You also must be served with the subpoena early enough to allow a reasonable time for preparation and travel. If the subpoena is of the duces tecum variety and demands that you produce documents, the lawyer must attach a statement signed under penalty of perjury showing valid reasons why your documents are relevant and material to the case. For instance, if you were a passenger in a car in an accident, your testimony might be relevant, but your personal school records would not be.

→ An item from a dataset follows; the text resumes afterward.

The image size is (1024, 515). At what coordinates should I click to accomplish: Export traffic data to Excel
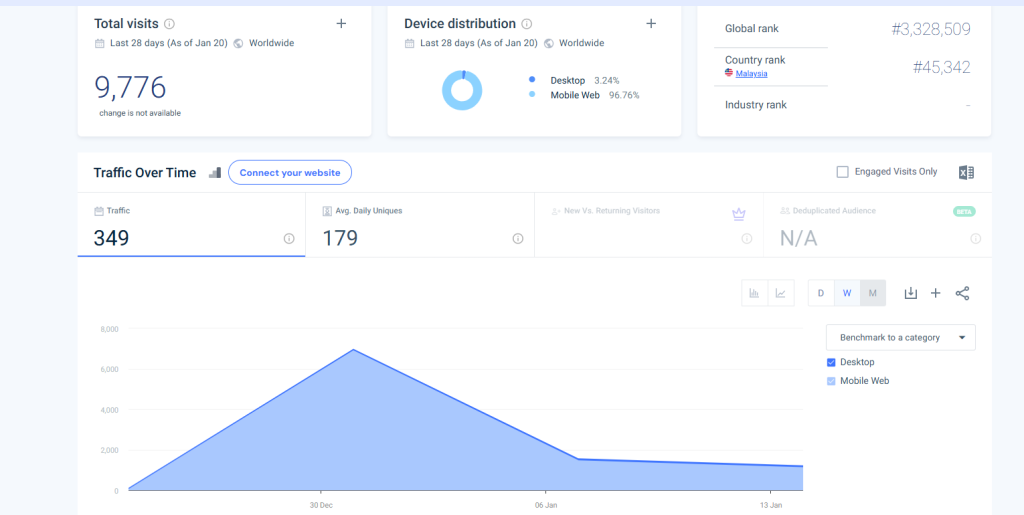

In most cases, the best advice after you've been served with a subpoena is to call the lawyer listed at the bottom--the person who got you into this--and try to cooperate. If the date and time is inconvenient, he or she may be able to reschedule. Or perhaps the lawyer can place you on 24-hour call, because often you will not be needed to testify on the date specified in the subpoena. If the request for documents is too broad and will be a burden to you, maybe he will agree to narrow it. And if you're asked to testify about something relating to your work, you should probably tell your employer about it.

But if your testimony is unnecessary, if the subpoena is deficient or improperly served or you just don't want some lawyer indiscriminately rummaging through your files, hire your own lawyer to file what is called a motion to quash. (I've always wanted to call it a motion to squash, because that's what happens if you're successful: The subpoena is smashed up and disappears.)

More often than not, the subpoenas that call for the production of documents are not served on consumers but on institutions--hospitals, banks or schools. But the Legislature has established a system to allow you to protect your records at some of those places, if you're prompt.

Under Section 1985.3 of the Code of Civil Procedure, passed in 1980, lawyers are required to give notice to consumers any time they subpoena their records from certain places--doctors, hospitals, banks and credit unions to name a few. (Check the statute itself for a complete list.)

The notice describes the documents and warns that if you don't want the documents turned over, you must file papers with the court prior to the due date for the documents specified on the subpoena. To be sure that the institution doesn't inadvertently produce the documents before you get to court, you should call and warn them that you plan to formally object.